In fact, there is little wrong with the design. The device is solid but predictable, simply put. The same goes for the display – except for one aspect. The TFT LCD screen has a full HD resolution and a refresh rate of no less than 120 Hz. The latter is comparable to the A53, and better than the A33, which has a 90Hz screen.
The image quality itself is fine, and the viewing angles are also okay for an LCD screen in this price range. The only thing that bothers us a bit is the lack of settings for a more natural color reproduction. For years, Samsung’s affordable phones also had this, and it is suddenly missing on the A23. The colors default to the saturated side. Many people like this, but those who want to make everything less splash off the screen do not have that option. I note that as a minus, because your own choice is important in this area.
A positive surprise appears to be the hardware of the Galaxy A23 5G. Last year, the Galaxy A22 5G was also remarkably fast for its price range, and the A23 takes it up a notch. In fact, for normal calculations it is almost as fast as the A33 and A53. Only graphically it has less to offer, so if you like to play nice games, the more expensive models in the series are a better choice.
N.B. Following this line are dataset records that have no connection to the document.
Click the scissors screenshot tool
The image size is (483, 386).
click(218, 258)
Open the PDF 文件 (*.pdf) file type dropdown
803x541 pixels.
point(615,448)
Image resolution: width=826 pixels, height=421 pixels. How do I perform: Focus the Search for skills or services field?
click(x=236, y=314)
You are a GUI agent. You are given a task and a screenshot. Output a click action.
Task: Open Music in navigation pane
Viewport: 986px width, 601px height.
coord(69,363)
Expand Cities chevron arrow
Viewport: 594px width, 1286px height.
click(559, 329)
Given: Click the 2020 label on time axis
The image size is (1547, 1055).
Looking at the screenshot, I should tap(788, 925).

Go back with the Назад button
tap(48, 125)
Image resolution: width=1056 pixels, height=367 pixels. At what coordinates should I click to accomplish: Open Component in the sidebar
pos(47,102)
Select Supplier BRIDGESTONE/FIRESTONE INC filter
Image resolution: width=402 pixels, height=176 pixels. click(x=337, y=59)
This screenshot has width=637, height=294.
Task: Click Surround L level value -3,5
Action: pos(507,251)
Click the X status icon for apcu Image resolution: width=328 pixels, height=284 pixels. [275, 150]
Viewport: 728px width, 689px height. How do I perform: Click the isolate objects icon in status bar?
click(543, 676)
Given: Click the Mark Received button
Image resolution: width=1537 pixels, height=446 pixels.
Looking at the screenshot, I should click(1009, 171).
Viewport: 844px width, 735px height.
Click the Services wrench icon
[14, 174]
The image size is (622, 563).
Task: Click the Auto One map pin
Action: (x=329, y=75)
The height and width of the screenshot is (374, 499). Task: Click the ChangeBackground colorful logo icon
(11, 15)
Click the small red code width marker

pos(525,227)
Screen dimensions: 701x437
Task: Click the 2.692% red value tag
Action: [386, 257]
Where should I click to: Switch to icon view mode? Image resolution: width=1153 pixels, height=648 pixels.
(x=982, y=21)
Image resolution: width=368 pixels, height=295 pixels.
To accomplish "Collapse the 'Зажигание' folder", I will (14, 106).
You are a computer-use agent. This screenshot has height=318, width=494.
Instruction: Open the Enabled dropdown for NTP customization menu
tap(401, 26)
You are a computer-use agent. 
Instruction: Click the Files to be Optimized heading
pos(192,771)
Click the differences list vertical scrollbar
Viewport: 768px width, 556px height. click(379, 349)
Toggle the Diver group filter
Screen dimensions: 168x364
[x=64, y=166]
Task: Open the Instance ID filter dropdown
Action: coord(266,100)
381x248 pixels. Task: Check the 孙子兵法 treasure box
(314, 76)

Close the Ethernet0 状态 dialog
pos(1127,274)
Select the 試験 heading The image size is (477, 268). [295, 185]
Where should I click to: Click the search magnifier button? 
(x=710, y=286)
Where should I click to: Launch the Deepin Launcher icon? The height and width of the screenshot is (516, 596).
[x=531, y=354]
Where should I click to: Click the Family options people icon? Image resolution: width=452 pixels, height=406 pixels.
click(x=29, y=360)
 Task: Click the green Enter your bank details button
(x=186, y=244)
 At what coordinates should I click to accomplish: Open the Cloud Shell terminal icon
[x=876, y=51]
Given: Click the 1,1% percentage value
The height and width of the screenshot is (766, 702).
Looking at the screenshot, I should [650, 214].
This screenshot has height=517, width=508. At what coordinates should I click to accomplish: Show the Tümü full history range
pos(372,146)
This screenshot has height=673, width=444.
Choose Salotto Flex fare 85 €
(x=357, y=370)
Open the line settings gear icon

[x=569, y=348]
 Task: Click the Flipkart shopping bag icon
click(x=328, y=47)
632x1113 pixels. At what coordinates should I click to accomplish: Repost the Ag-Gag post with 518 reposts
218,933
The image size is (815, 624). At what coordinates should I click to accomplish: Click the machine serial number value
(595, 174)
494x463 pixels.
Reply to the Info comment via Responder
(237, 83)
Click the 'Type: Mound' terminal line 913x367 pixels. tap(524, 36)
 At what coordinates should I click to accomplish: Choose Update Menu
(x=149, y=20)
In any case, the Snapdragon 695 processor can handle the 120 Hz screen frequency well. This ensures that the Galaxy A23 does its job smoothly for non-gaming activities. The memory of 4GB isn’t huge, so you can’t switch back and forth between endless apps on the fly – but for regular, everyday smartphone activities, it’s all more than enough for a smooth user experience.
The Galaxy A23 will initially appear on the market with Android 12 and One UI 4.1. A clear improvement over previous Samsung phones in this price range is that you get the full One UI with the A23. The A22, for example, has the simpler ‘Core’ version of the interface, which lacks a few useful features.
You will not be bothered by this on the Galaxy A23. You can use direct cloud integration in the Gallery , and you have Samsung Pass . This allows you to securely store login details so that you can identify yourself with your fingerprint everywhere – in apps, on websites. In addition, you also get the Secure Folder, in which you can store apps – with your own account – and files even more securely.
The other side of the coin is that you also get all the options, settings, and personalizations that the full One UI offers. That is ideal for the enthusiast, but I know that many users sometimes find it just a bit too much. The menus are logical enough, but many options are overlooked because there are just so many of them. How bad you think this is of course up to you – but I think Samsung can cut back on excess possibilities.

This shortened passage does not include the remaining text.